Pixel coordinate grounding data
+ + +

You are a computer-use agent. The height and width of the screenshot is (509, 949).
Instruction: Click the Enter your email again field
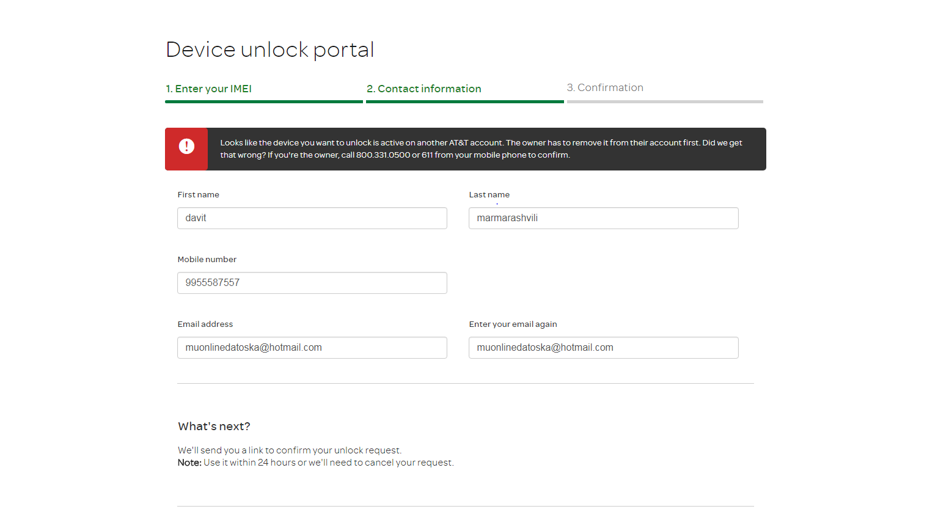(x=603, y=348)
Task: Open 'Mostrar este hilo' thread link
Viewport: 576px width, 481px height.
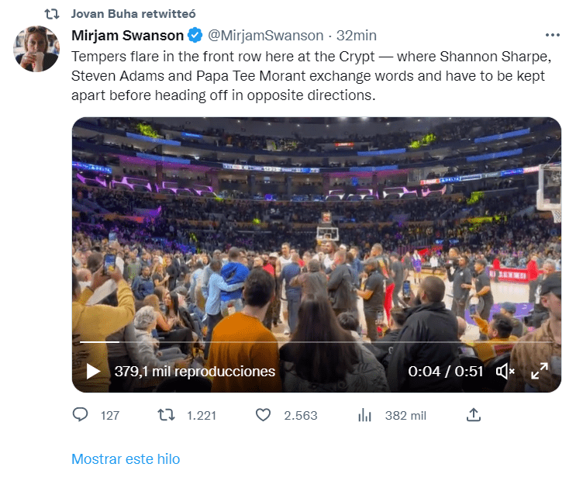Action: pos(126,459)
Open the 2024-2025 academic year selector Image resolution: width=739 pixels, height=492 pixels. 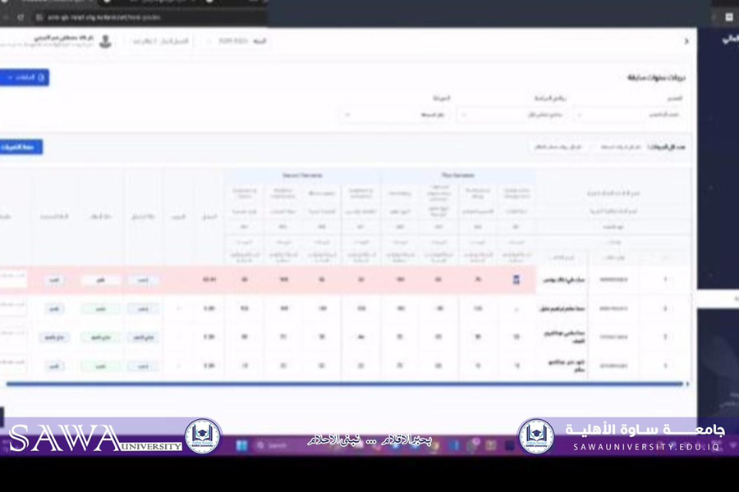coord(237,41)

+ + +

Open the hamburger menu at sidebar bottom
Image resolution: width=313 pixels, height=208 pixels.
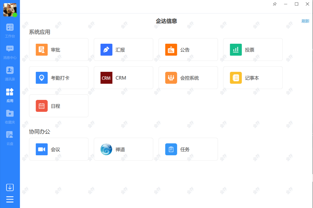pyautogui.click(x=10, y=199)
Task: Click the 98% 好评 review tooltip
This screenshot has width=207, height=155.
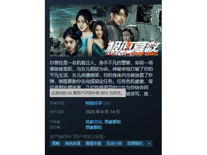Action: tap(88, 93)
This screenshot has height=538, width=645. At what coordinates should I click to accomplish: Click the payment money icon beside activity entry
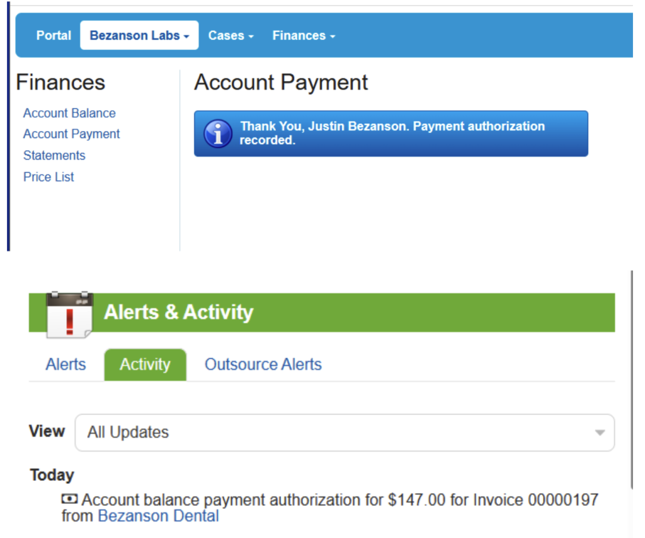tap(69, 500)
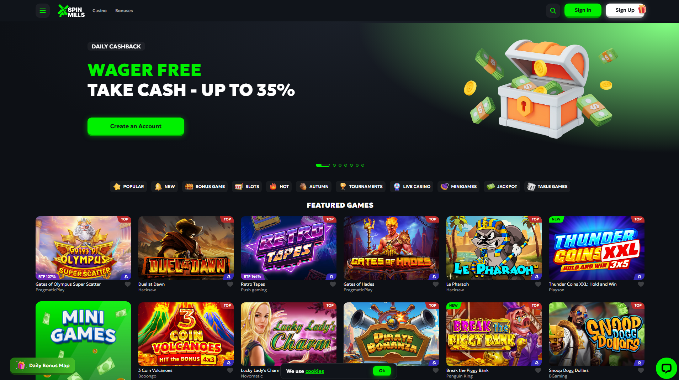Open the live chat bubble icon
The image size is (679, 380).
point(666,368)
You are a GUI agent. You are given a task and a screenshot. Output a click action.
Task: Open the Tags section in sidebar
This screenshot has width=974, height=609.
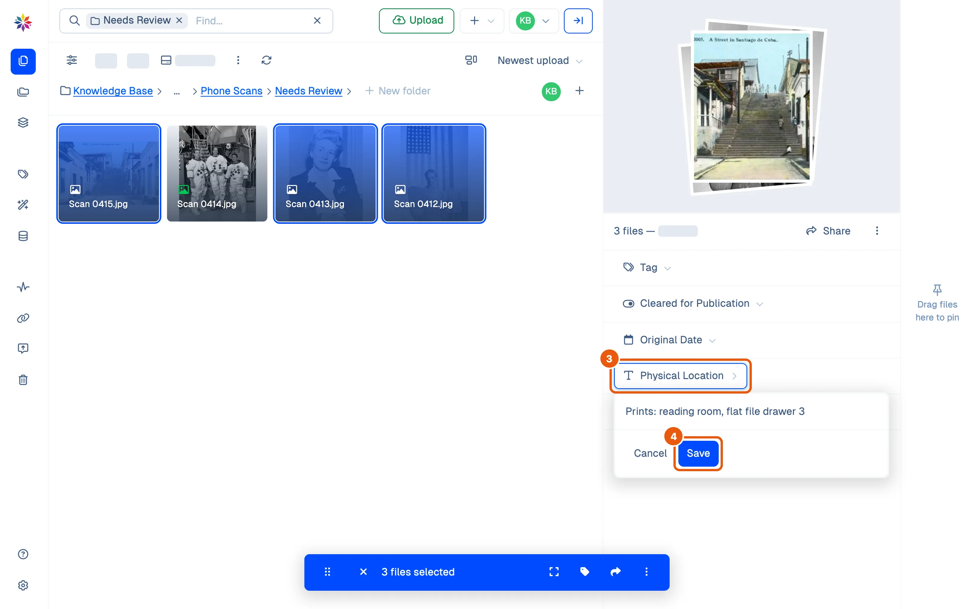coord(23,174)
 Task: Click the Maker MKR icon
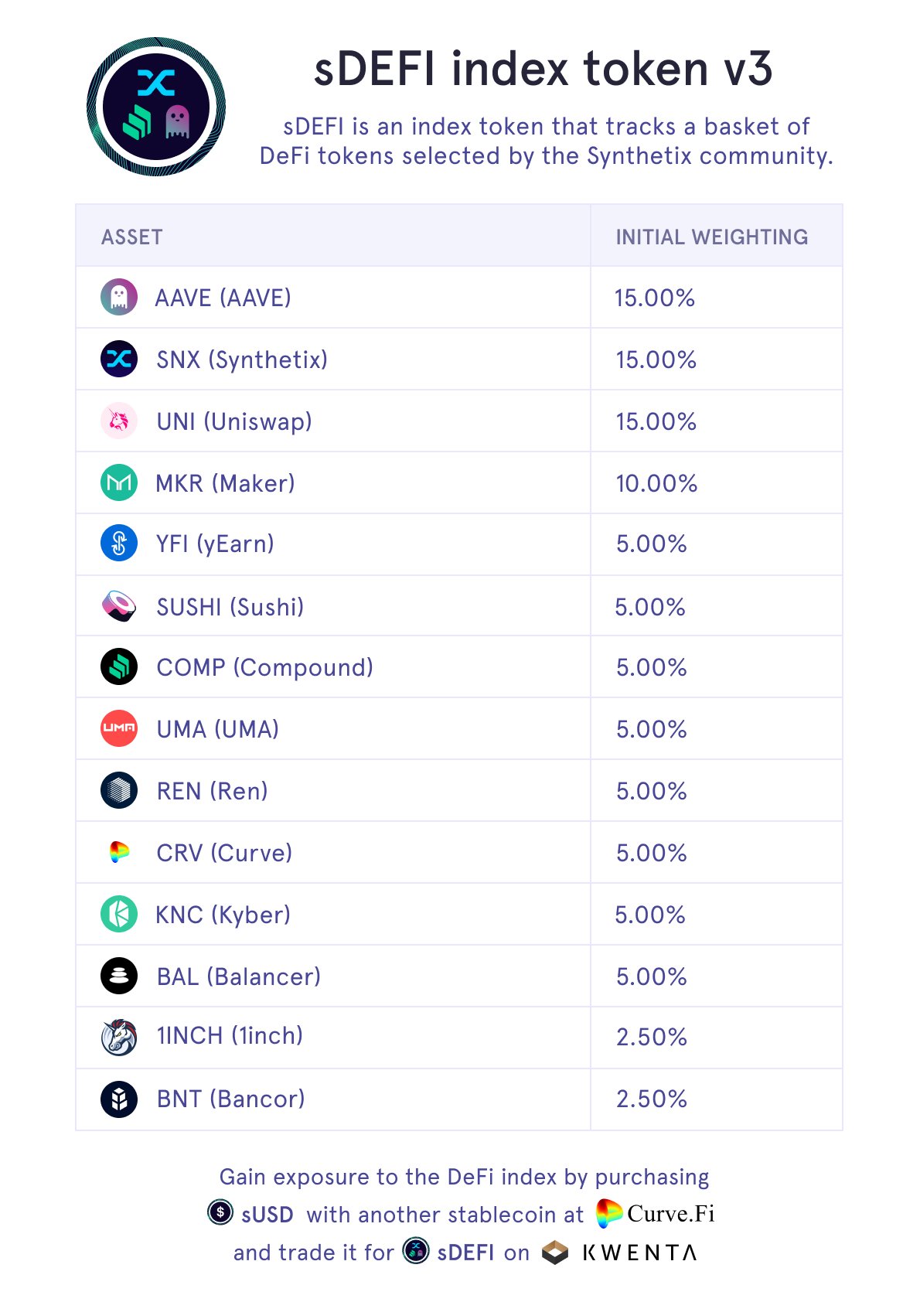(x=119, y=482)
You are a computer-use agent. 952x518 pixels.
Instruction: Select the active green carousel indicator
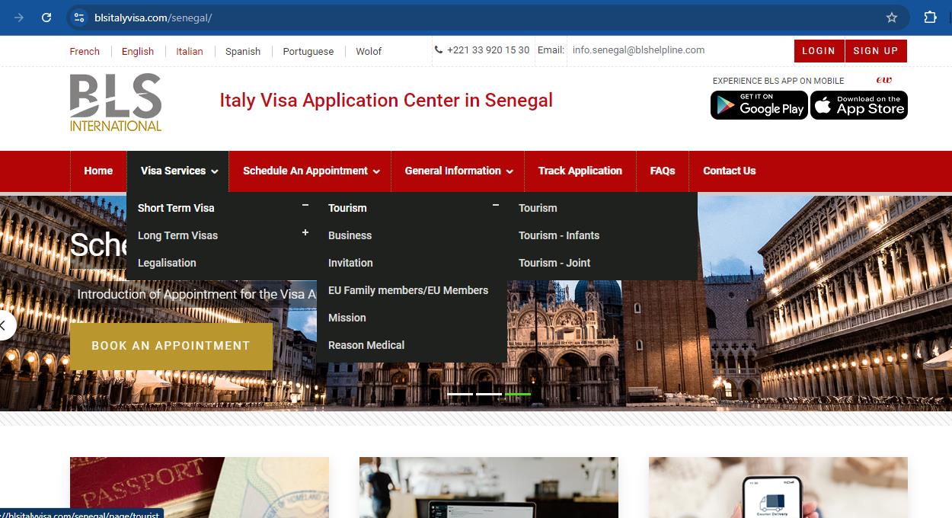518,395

+ + +

## Required work
Write out every line from the entries where "agent" appears.

## Task solution
You are a computer-use agent. The height and width of the screenshot is (509, 949).
You are a GUI agent. You are given a task and a screenshot. Output a click action.
You are a computer-use agent. 952x518 pixels.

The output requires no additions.